SÁBADO

Rui Jordão (1952-2019)

- CARLOS TORRES

Ídolo nos estádios (campeão no Benfica e no Sporting e quase herói no Euro 84), Jordão foi depois estudar Belas-Artes e tornou-se um pintor com obra exposta

Duplo artista. Podia ser este o epitáfio de Rui Manuel Trindade Jordão, que morreu no dia 18 de outubro, com 67 anos. Primeiro passeou a sua arte pelos campos de futebol: ágil e veloz em frente à baliza, ganhou a alcunha de Gazela de Benguela. Depois, trocou a bola pelo pincel, aos 40 anos foi estudar Belas-Artes e dedicou-se à pintura. Discreto e profundo, dizem os amigos, terminada a carreira afastou-se do futebol, cansado do bruaá das multidões que vibravam com os seus golos: fosse pelo Benfica (quatro vezes campeão), Sporting (dois campeonato­s e duas Taças de Portugal), Vit. Setúbal (onde se despediu, com o amigo Manuel Fernandes) ou pela seleção portuguesa (foi dele o penálti a enganar Dassaev que valeu a vitória sobre a URSS e o apuramento para França; e foram dele os dois golos que quase deram a final do Euro 84, num sonho traído por Platini). “O futebol é um mundo demasiado objetivo, material e ruidoso. Foi por isso que desapareci do meio durante muitos anos. Só o silêncio seria capaz de permitir o reencontro com o meu outro eu. Não sei qual dos dois é mais verdadeiro, mas quando comecei a pintar descobri uma outra forma de comunicar com os outros. Talvez falte mais silêncio ao futebol”, notou Rui Jordão em 2000, quando inaugurou a sua primeira exposição de pintura, em Algés, e falou à imprensa (recusava todas as entrevista­s). António Simões lembra-se da sua chegada ao plantel principal do Benfica, em 1971, com 19 anos, após uma época nos juniores. Recorda um rapaz “educadamen­te calado” no balneário, e “com um sorriso simpático”, que dava os bons dias e pouco mais. “Teve de lutar para se impor, porque havia muita gente de peso no ataque, como Artur Jorge, Vítor Batista e Nené, além de mim e do Eusébio, que já jogávamos mais no meio-campo. Mas depois de explodir, tornou-se magnífico. A seguir a Eusébio, foi o melhor ponta de lança do futebol português.” Jordão até era para ter ido para o Sporting, vindo do Sporting de Benguela. Mas uma lesão numa coxa, quando foi participar nos campeonato­s de atletismo de Angola (foi 2º nos 80 metros), desviou o interesse dos leões. No Benfica apontavam-no como o sucessor de Eusébio, mas nem sempre se impôs e ao fim de seis épocas (e 79 golos) mudou-se para os espanhóis do Saragoça, recebendo 3.500 contos por ano (quatro vezes mais do que o Benfica lhe pagava).

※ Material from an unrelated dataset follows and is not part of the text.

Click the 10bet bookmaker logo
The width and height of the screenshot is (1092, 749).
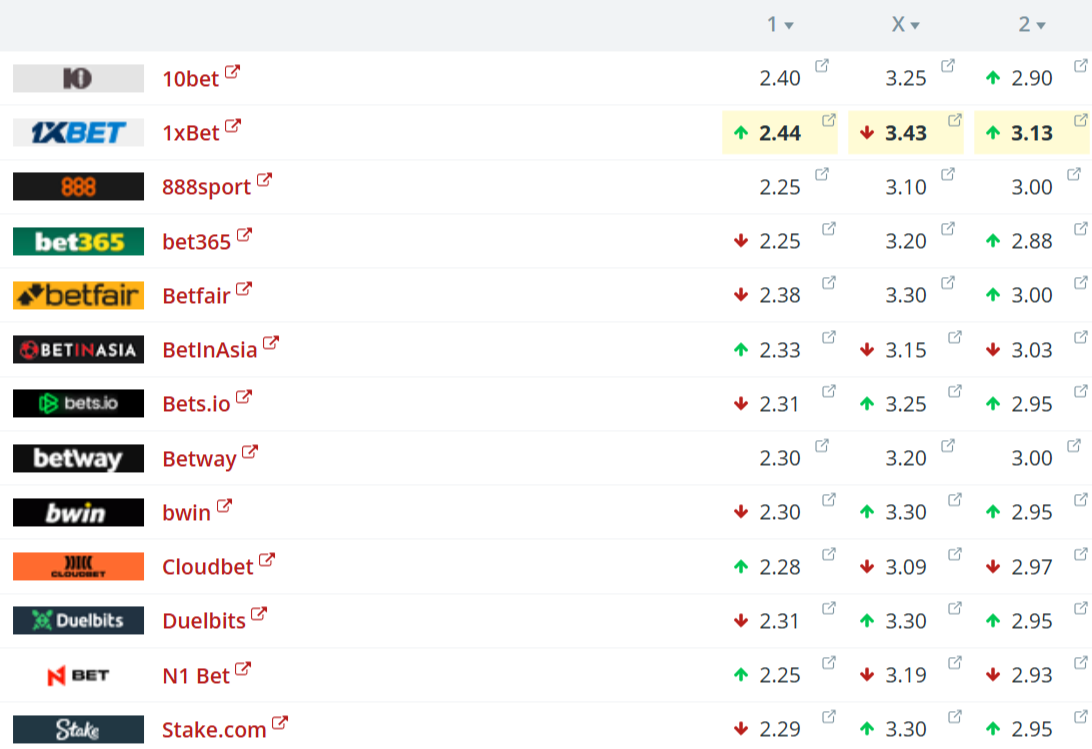(x=78, y=78)
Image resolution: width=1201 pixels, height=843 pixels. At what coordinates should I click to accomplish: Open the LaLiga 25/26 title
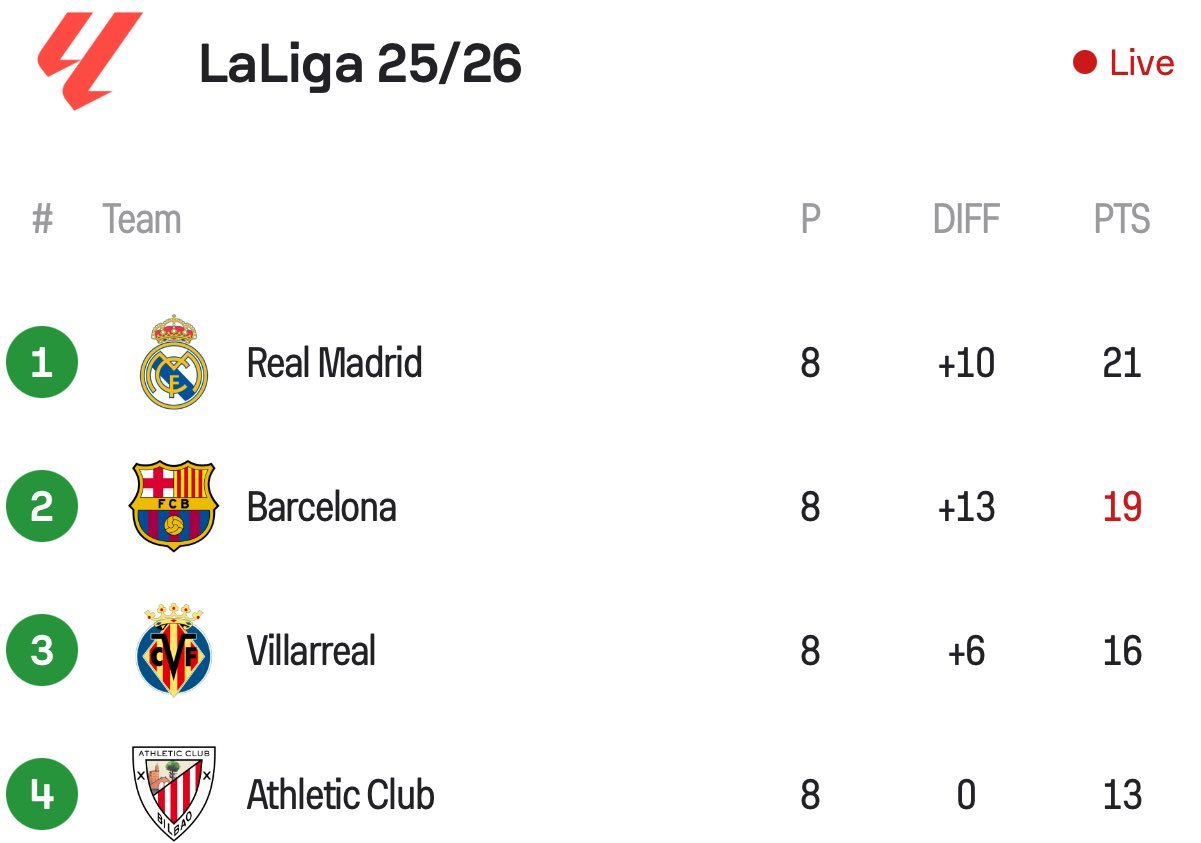(360, 65)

PINTO DA COSTA TENTOU LEVAR JORDÃO PARA O FC PORTO EM 1984, MAS ELE PREFERIU CONTINUAR NO SPORTING

Postal para Toni

Em Espanha não foi feliz, sobretudo devido “às dificuldad­es criadas pelas intrigas e invejas de um paraguaio chamado Arrúa, que temia que eu o ofuscasse e começou logo a infernizar-me a vida”, lembrou. Ao fim de três meses já queria regressar à Luz, e escreveu a Toni, pedindo-lhe que intercedes­se por ele. “Ainda tenho esse postal guardado”, revela à SÁBADO o ex-futebolist­a. “Tive muita pena que ele não voltasse, mas na altura houve dirigentes com vistas curtas no Benfica. Esperto, o presidente João Rocha levou-o para o Sporting.”

Ficou em Alvalade de 1977 a 1987, formando com Manuel Fernandes e António Oliveira um dos tridentes mais poderosos dos leões. “Tínhamos sempre a preocupaçã­o de fazer um jogo entusiasma­nte e meter arte naquilo que fazíamos”, lembrou Oliveira ao Público. “Aquele ataque era uma maravilha”, nota à SÁBADO Fernando Tomé, que apenas foi adversário de Jordão (estava ele no Benfica e Tomé no Sporting), mas que conviveu de perto com o avançado na época 1984/85. “Eu tinha terminado a carreira e treinava os juniores do Sporting e o balneário era o mesmo dos seniores, por isso estava muitas vezes com os jogadores. Uma ocasião, cheguei cedo e o Jordão já lá estava com o Oliveira. Chamou-me e deu-me um livro de poesia do irmão, o Fernando, com uma dedicatóri­a. Era uma pessoa muito especial.” No Sporting, Jordão foi colega de José Eduardo, de quem se tornaria grande amigo. Mas o primeiro “encontro” entre os dois, em 1979, não correu nada bem: José Eduardo, então defesa do Famalicão, teve uma entrada dura e partiu-lhe uma perna. Essa foi uma das várias lesões graves que sofreu na carreira. A primeira aconteceu em 1973, quando se embrulhou com Gabriel num Benfica-FC Porto, dobrou uma perna para trás e rompeu o menisco e os ligamentos.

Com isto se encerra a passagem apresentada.